Revival of JEP 198 (Light-Weight JSON API)?

Brian Goetz brian.goetz at oracle.com
Thu Apr 16 15:53:45 UTC 2020


And, of course, take full advantage of Valhalla when it’s there.

> On Apr 16, 2020, at 11:53 AM, Brian Goetz <brian.goetz at oracle.com> wrote:
> 
> Also, a JSON parser should be designed so that, when the full pattern matching story is delivered, it works perfectly with pattern matching :)  This is a difficult constraint as it involves keeping all the possible directions for pattern matching in your head, and also designing something that can work now with the language we have and trivially migrate to the language we’ll have tomorrow.  This is no simple task!  
> 
>> On Apr 16, 2020, at 11:41 AM, Remi Forax <forax at univ-mlv.fr> wrote:
>> 
>> Yes, go for it !
>> 
>> As far as i remember,
>> - there was a human issue, why creating a JDK version when what you do is standardize the library "foo"
>> - some technical challenges around providing a stream API, interoperable with java.util.stream or not.
>> 
>> Rémi
>> 
>> ----- Mail original -----
>>> De: "Magnus Ihse Bursie" <magnus.ihse.bursie at oracle.com>
>>> À: "discuss" <discuss at openjdk.java.net>
>>> Envoyé: Jeudi 16 Avril 2020 17:02:45
>>> Objet: Revival of JEP 198 (Light-Weight JSON API)?

### REQUEST A
According to the JSON API thread, why is it hard to design a JSON parser that will work perfectly with pattern matching once that feature is fully delivered? Answer in one to three sentences.
The entries that come next have no connection to the JSON API thread.

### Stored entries
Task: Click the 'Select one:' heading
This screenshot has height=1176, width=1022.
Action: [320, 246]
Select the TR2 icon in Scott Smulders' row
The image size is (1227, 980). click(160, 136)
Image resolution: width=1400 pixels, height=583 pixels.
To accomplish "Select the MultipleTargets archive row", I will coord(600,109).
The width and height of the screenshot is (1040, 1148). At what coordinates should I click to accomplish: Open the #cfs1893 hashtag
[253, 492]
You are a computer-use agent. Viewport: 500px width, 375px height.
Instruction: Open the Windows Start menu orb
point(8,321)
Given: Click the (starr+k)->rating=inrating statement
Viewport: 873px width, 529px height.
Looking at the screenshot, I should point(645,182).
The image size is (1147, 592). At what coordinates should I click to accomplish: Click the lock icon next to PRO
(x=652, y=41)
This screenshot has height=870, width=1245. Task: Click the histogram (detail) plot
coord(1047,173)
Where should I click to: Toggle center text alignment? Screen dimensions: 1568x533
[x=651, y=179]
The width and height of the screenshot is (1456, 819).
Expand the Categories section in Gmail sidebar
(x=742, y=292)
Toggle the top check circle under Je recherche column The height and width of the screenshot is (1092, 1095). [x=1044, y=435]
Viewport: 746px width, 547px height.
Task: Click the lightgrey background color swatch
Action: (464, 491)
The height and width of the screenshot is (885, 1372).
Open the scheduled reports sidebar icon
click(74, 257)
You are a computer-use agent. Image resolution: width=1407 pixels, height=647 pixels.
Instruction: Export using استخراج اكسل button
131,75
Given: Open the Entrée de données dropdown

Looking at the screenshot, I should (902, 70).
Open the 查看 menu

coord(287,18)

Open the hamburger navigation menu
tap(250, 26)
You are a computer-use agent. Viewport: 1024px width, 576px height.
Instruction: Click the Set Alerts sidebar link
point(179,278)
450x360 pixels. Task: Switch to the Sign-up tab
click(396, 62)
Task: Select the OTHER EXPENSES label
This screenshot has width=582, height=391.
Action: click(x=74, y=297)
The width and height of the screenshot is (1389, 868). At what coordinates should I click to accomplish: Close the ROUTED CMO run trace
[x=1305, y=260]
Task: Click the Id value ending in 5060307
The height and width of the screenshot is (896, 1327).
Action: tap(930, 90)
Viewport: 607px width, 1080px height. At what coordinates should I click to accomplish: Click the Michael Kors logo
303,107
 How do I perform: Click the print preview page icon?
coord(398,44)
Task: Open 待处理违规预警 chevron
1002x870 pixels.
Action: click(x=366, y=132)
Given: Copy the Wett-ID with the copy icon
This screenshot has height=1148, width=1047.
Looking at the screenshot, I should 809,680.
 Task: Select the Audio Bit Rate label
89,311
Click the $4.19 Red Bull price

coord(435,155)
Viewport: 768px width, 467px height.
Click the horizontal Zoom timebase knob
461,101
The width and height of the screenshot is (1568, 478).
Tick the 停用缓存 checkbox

### REQUEST B
Turn the stored entries, everything from the line containing "The height and width of the screenshot is (885, 1372)." down to the line containing "coord(287,18)", into a two-column CSV with the columns instruction and response. Use one row per request, put each value in its own quoted field, and replace line breaks with spaces.

### EXPECTED ANSWER A
The designer has to keep every possible direction that pattern matching might take in mind. The parser must also work with the language as it is now and migrate trivially to the language that will exist later.

### EXPECTED ANSWER B
instruction,response
"The height and width of the screenshot is (885, 1372). Open the scheduled reports sidebar icon","click(74, 257)"
"You are a computer-use agent. Image resolution: width=1407 pixels, height=647 pixels. Instruction: Export using استخراج اكسل button","131,75"
"Given: Open the Entrée de données dropdown","Looking at the screenshot, I should (902, 70)."
"Open the 查看 menu","coord(287,18)"